• Exercise
Locate the lines of the listing below that hold "agent", then copy each of them.

• Dataset content
::::::::::

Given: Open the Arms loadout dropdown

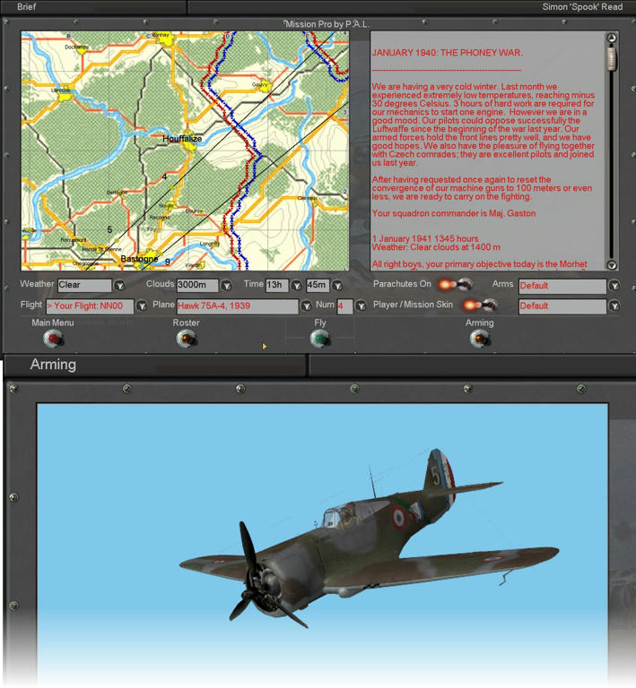Looking at the screenshot, I should coord(614,286).
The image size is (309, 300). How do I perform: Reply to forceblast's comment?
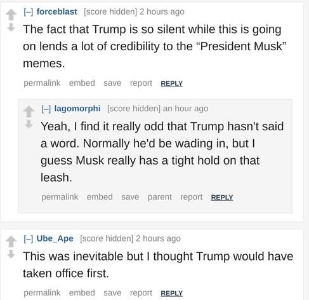171,83
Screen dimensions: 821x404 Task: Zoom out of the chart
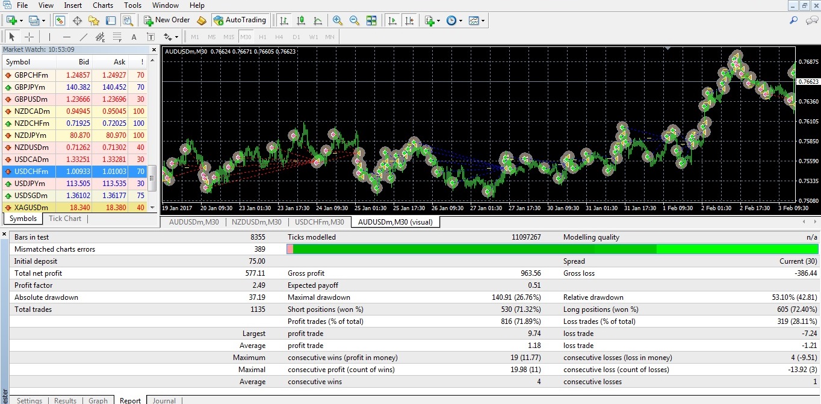355,20
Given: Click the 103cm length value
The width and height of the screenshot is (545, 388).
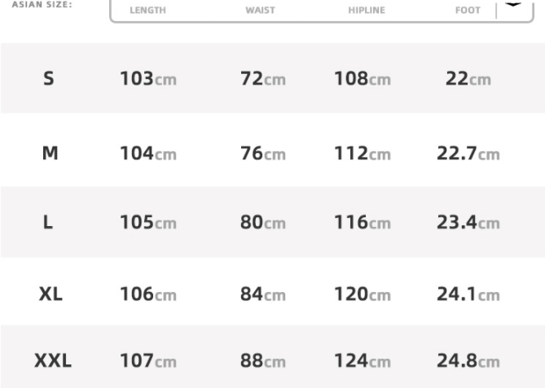Looking at the screenshot, I should (147, 79).
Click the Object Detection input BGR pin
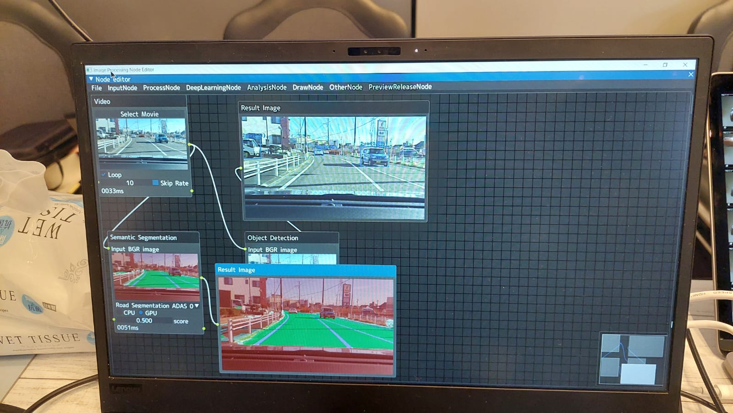733x413 pixels. click(x=245, y=249)
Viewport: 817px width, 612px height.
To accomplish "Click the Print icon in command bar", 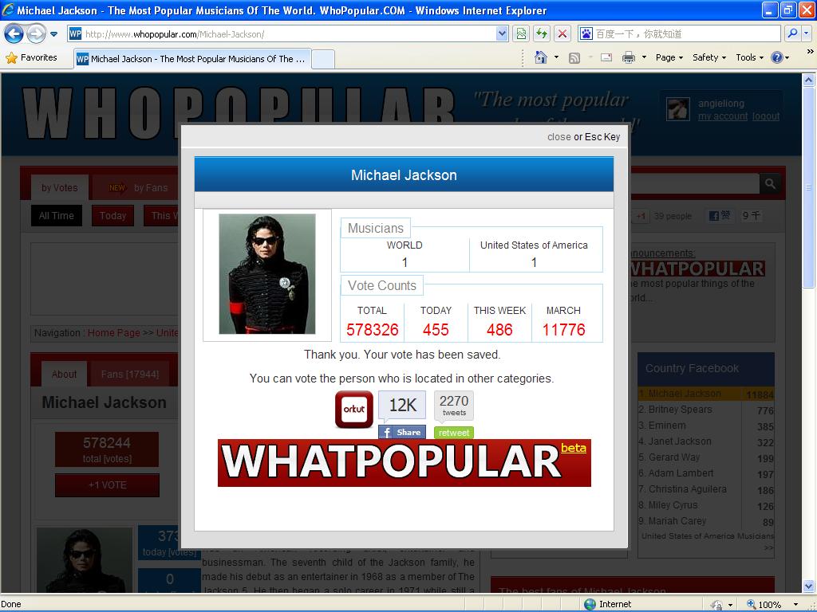I will [628, 57].
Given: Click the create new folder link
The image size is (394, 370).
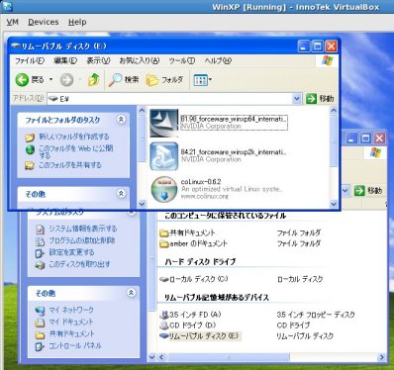Looking at the screenshot, I should click(74, 137).
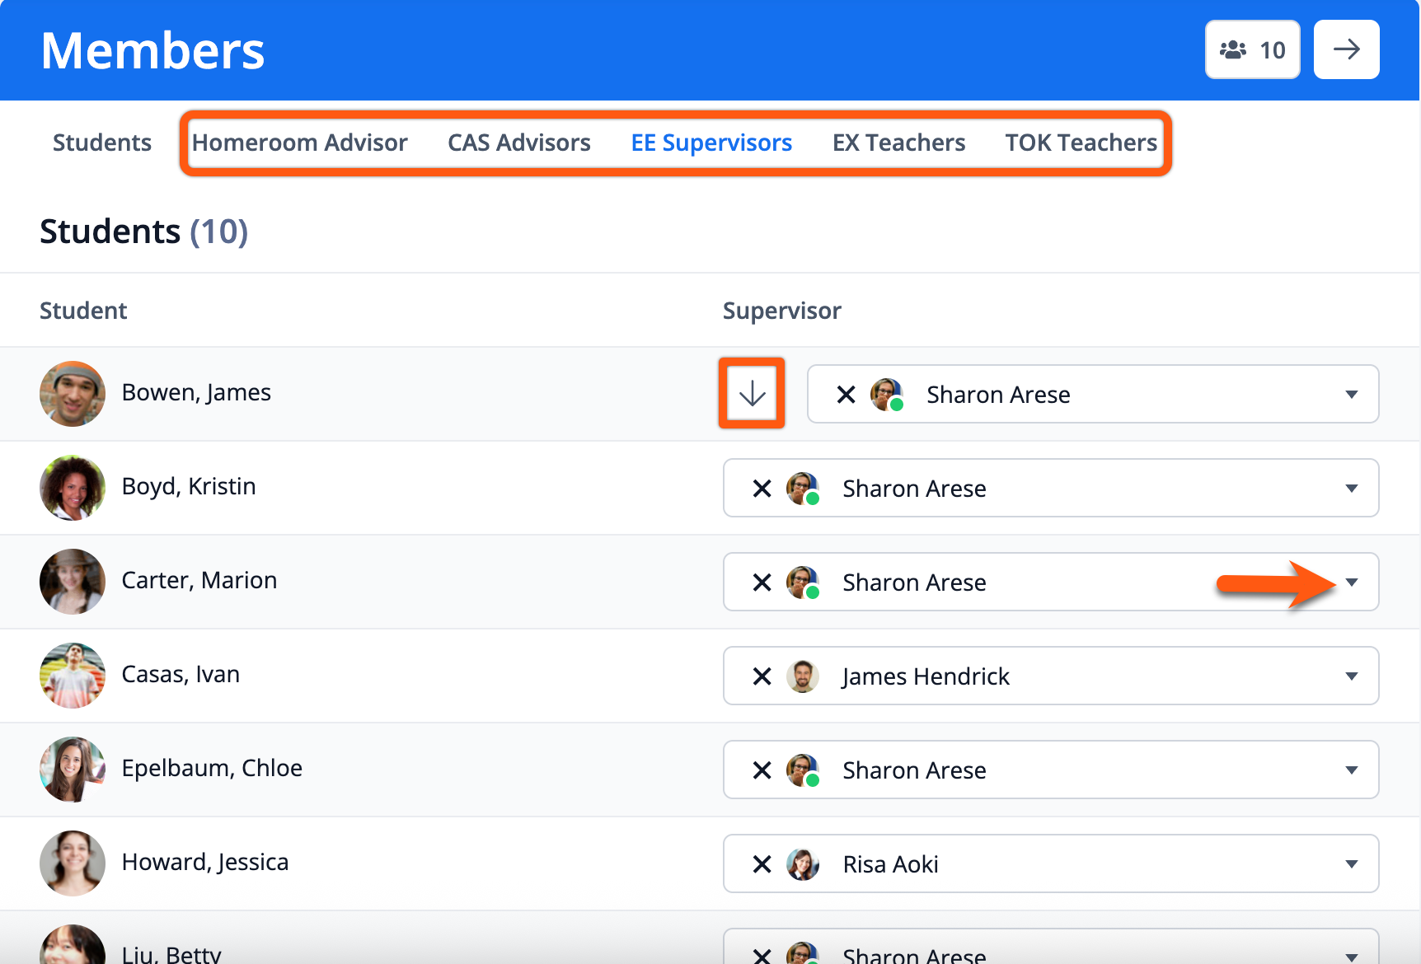
Task: Click the right arrow button in header
Action: 1346,50
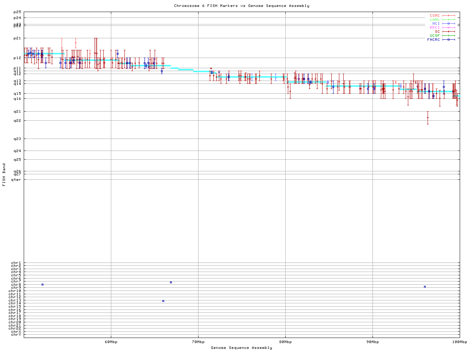This screenshot has height=350, width=467.
Task: Click the RPCI legend label
Action: 435,28
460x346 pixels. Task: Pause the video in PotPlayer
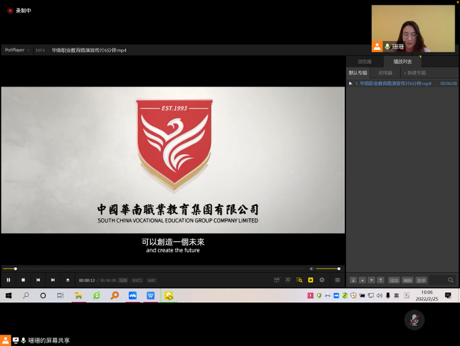(x=8, y=280)
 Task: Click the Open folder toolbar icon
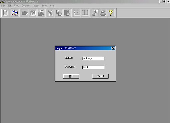[x=25, y=13]
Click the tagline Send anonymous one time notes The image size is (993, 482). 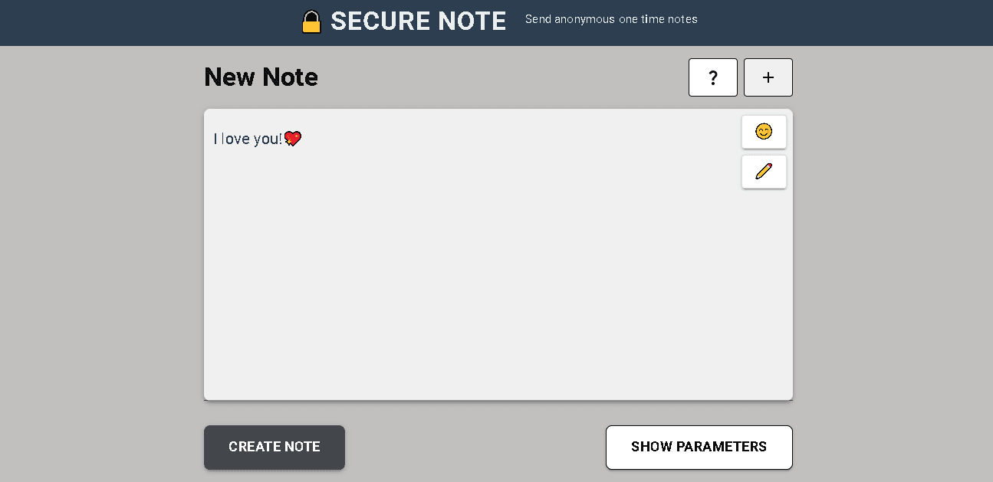[x=611, y=19]
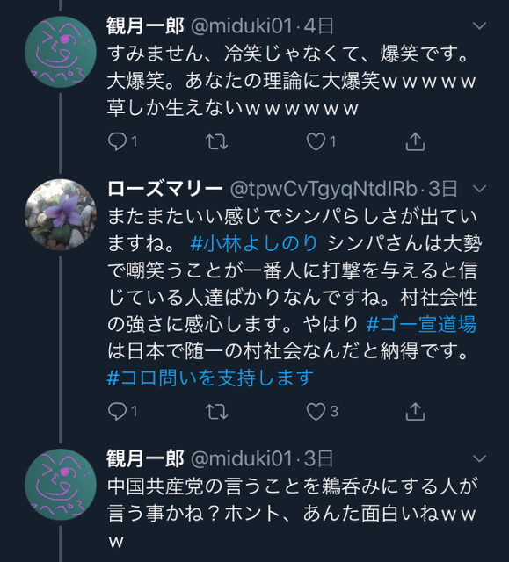Retweet ローズマリー's tweet
Screen dimensions: 509x562
click(216, 412)
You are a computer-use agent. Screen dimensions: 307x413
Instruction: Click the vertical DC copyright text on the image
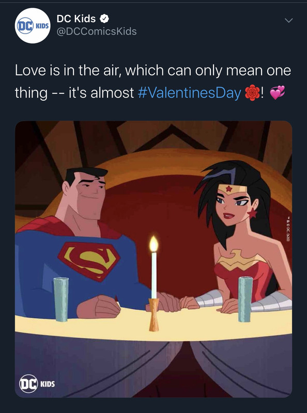click(289, 229)
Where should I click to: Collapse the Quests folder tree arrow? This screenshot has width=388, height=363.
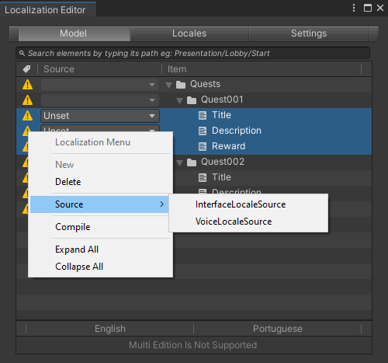pos(168,85)
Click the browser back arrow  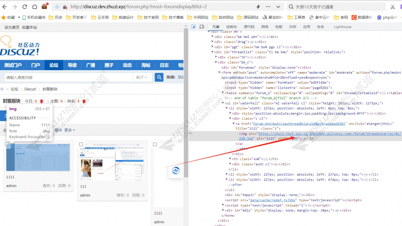coord(5,7)
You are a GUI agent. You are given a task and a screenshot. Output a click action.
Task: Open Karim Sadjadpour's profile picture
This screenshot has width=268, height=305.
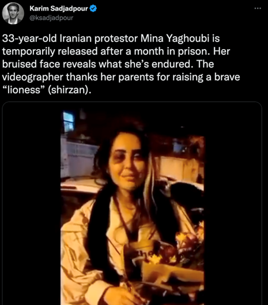pyautogui.click(x=13, y=13)
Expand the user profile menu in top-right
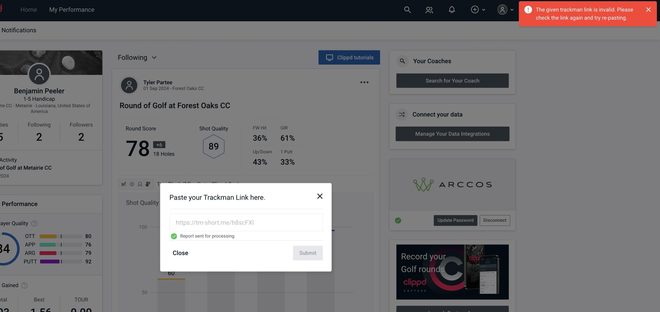 (505, 9)
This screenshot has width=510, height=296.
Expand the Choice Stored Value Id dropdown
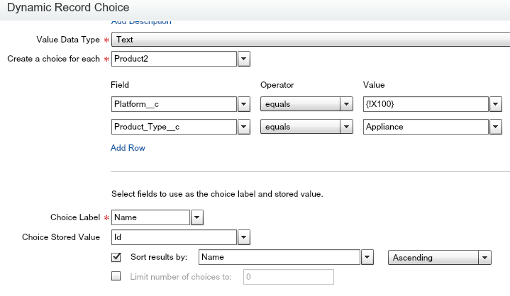(243, 237)
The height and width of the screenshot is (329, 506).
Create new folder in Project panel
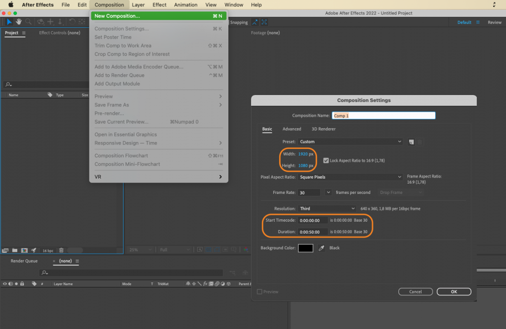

::::::::::

• Finished exercise
You are a computer-use agent. Screen dimensions: 307x413
You are a GUI agent. You are given a task and a screenshot. Output a click action.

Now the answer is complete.